Auto insurance rates rose by 2.3 percent in 2014, down from the 2013 increase of 2.7 percent but much higher than the 0.8 percent inflation rate in the U.S., RateWatch preliminary figures indicate.
Georgia saw the highest increase — 8.6 percent, much higher than the second-place rate increase in Michigan: 5.4 percent.
Louisiana (5.1 percent), Utah (4.7 percent) and Rhode Island (4.5 percent) followed in the data announced Thursday by insurance consulting company Perr&Knight, which apparently is so efficient they don’t need to use spaces between words.
Every state had a rate increase, according to the Perr&Knight data.
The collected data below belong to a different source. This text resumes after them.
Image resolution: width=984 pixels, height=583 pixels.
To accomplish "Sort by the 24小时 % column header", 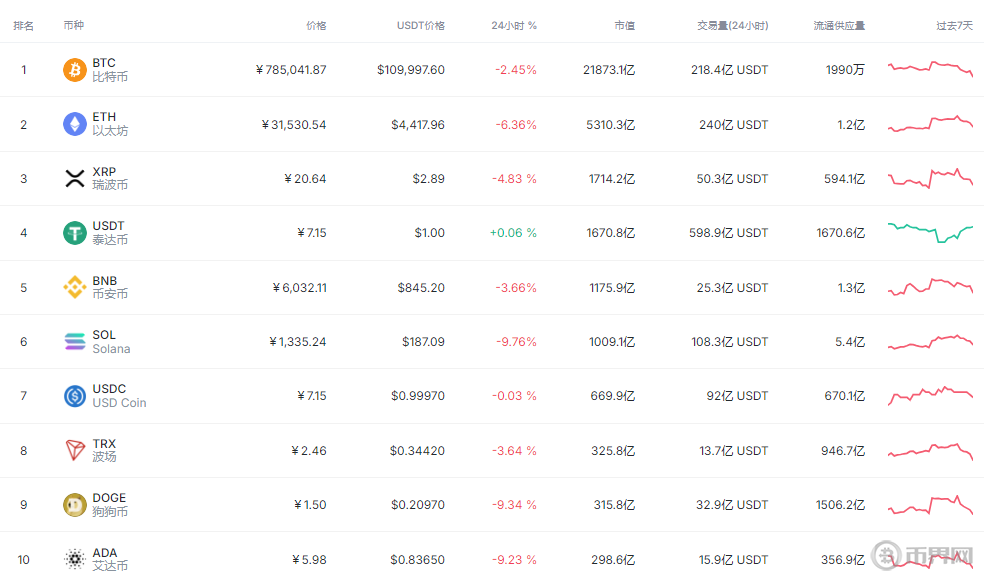I will click(514, 25).
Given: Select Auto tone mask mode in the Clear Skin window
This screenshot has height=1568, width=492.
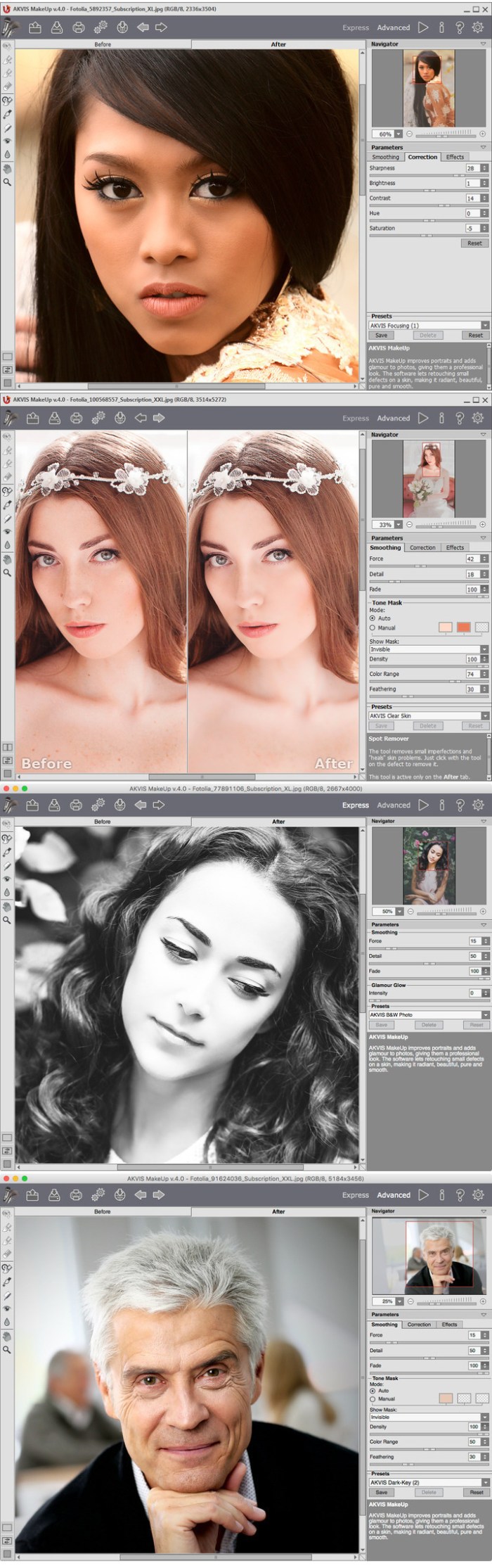Looking at the screenshot, I should [373, 618].
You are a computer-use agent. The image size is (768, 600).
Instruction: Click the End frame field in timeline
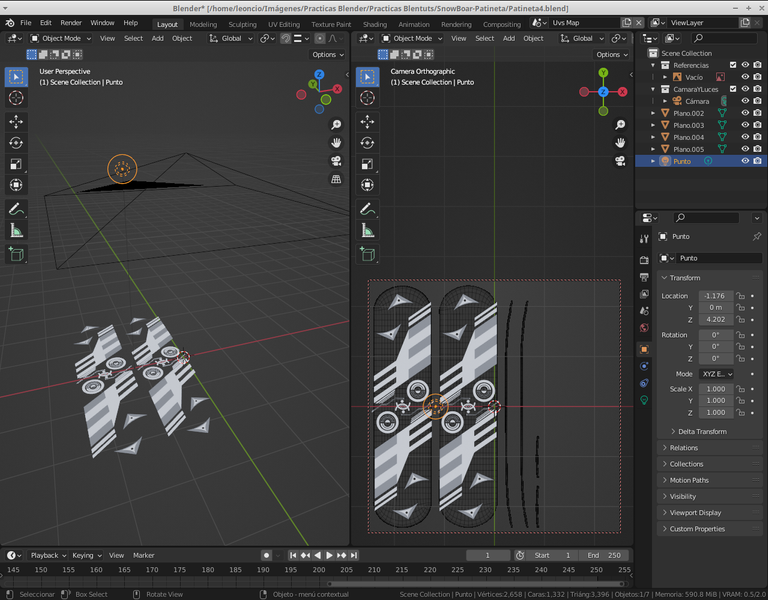point(606,555)
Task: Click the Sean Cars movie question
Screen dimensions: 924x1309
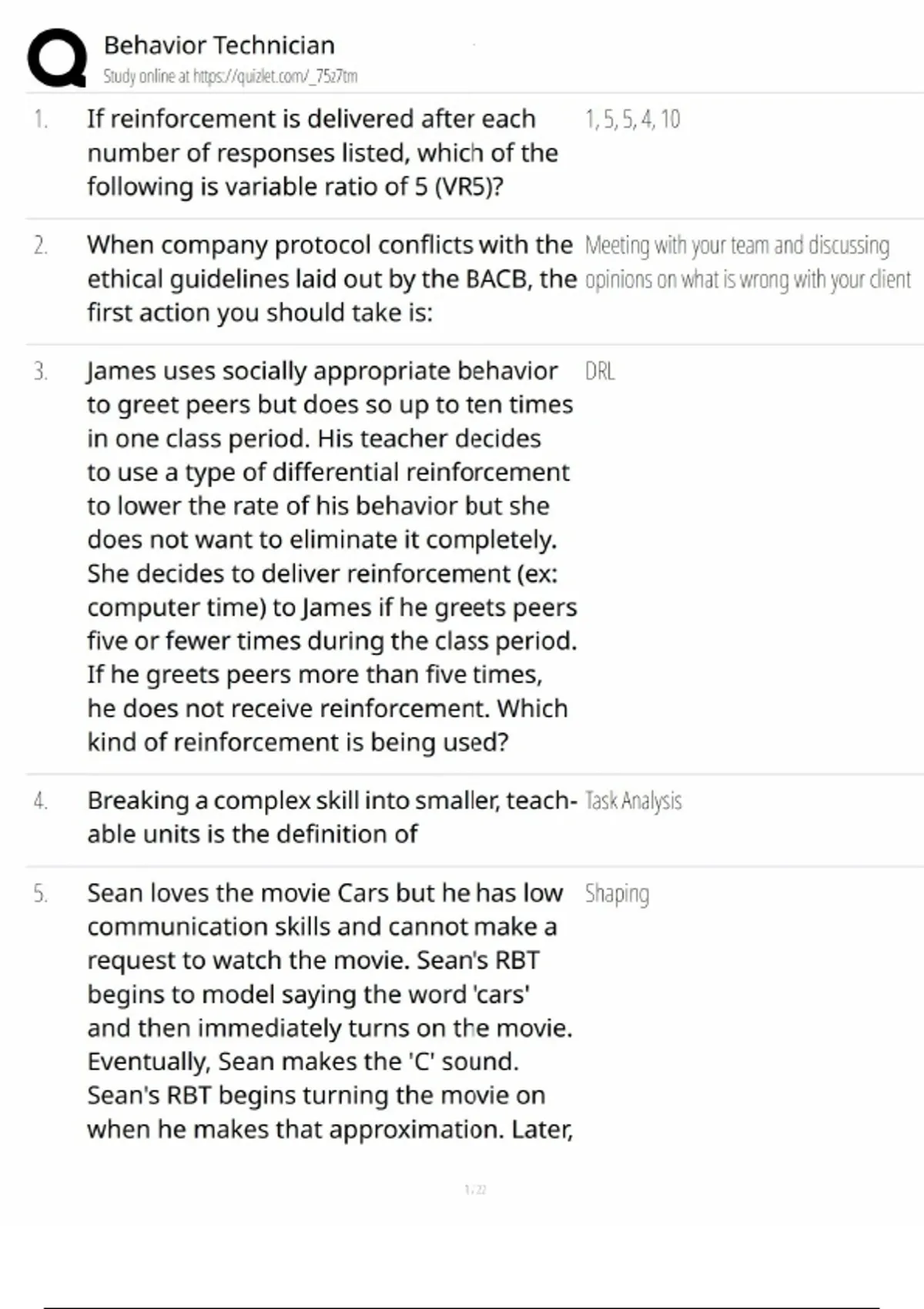Action: point(330,1010)
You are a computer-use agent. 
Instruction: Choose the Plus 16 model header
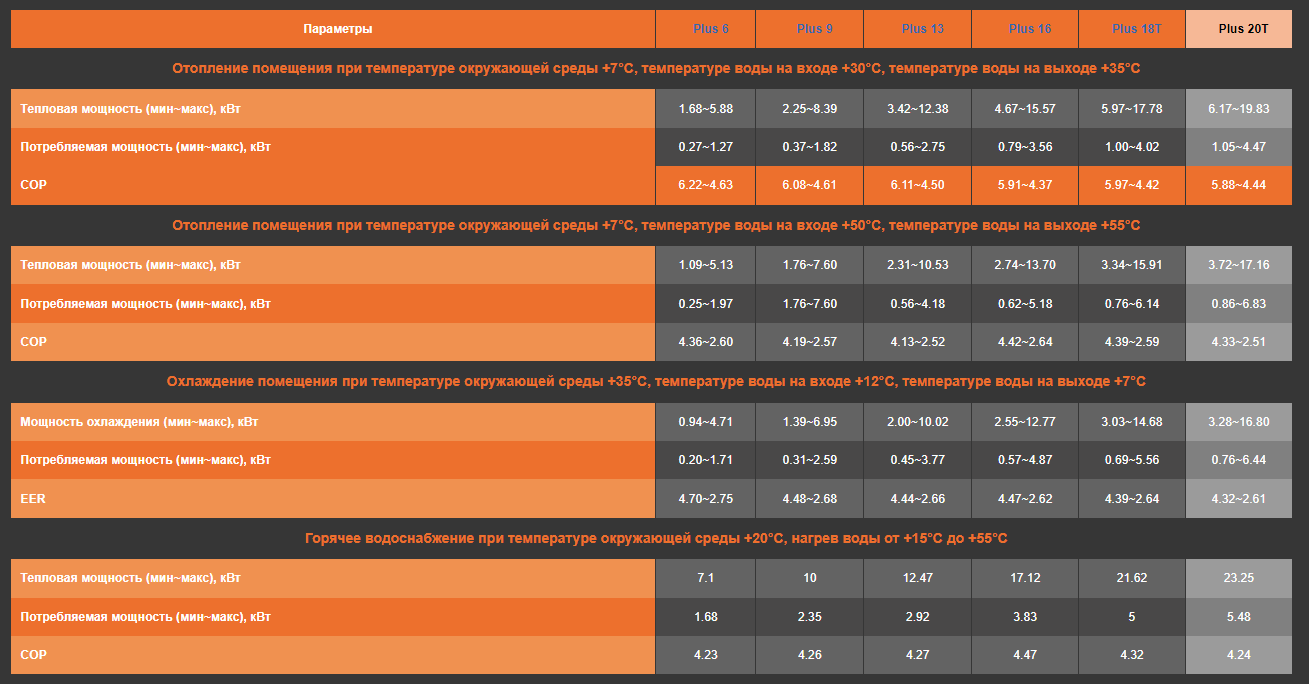[x=1030, y=29]
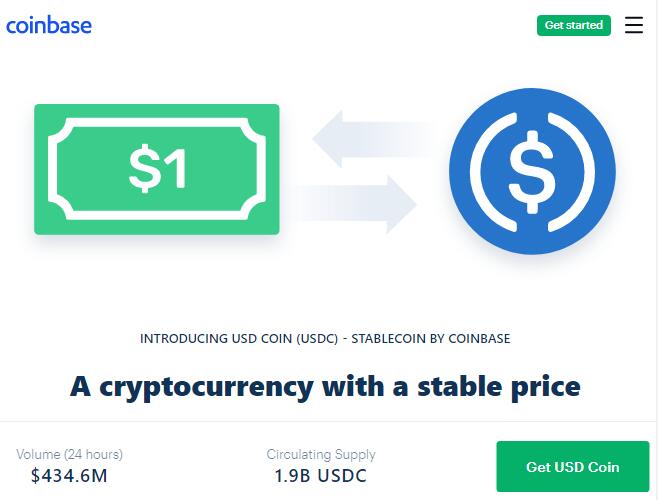The image size is (658, 500).
Task: Click right white arc of USDC coin
Action: tap(572, 172)

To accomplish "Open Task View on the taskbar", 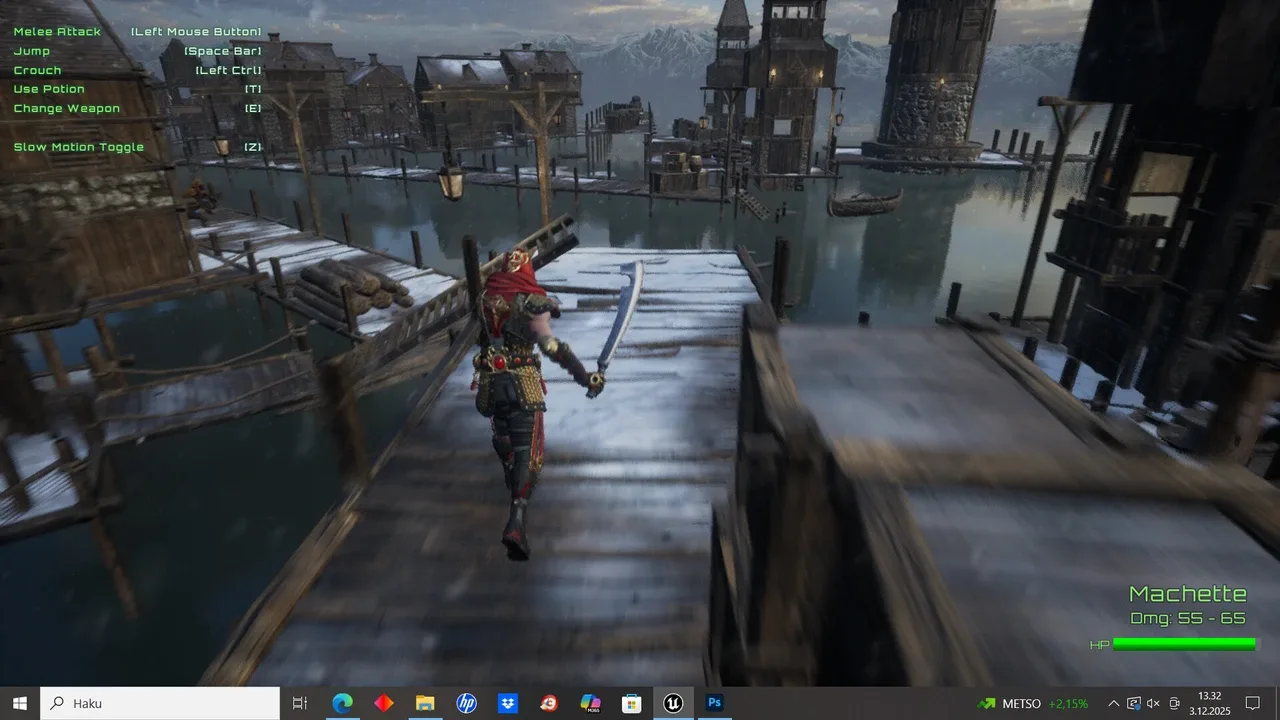I will [x=299, y=703].
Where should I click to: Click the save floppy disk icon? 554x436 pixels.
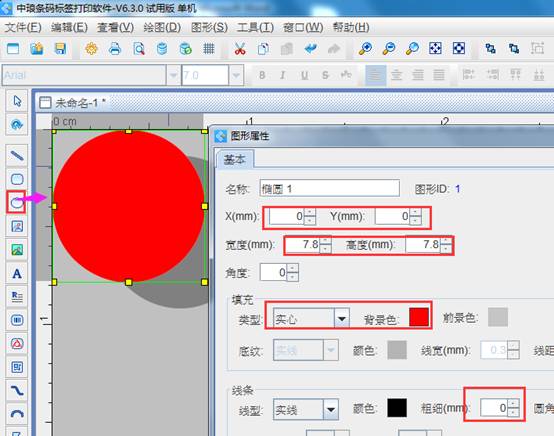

Auto rates nationwide did see less of an increase than homeowner policies; those rose 2.9 percent in 2014 and 5.7 percent in 2013. However, California, Florida and Hawaii actually saw small drops in home insurance rates.
The Crawford’s Auto Center Inc. and K&M Collision LLC et al. v. State Farm Mutual Automobile Insurance et al. lawsuit and Mitchell’s latest industry trends report indicate that collision repair labor rates and overall appraised losses are flat (though parts prices are increasing, Mitchell found).
That would suggest that insurers shouldn’t be blaming your body shop to justify rate increases before state commissions.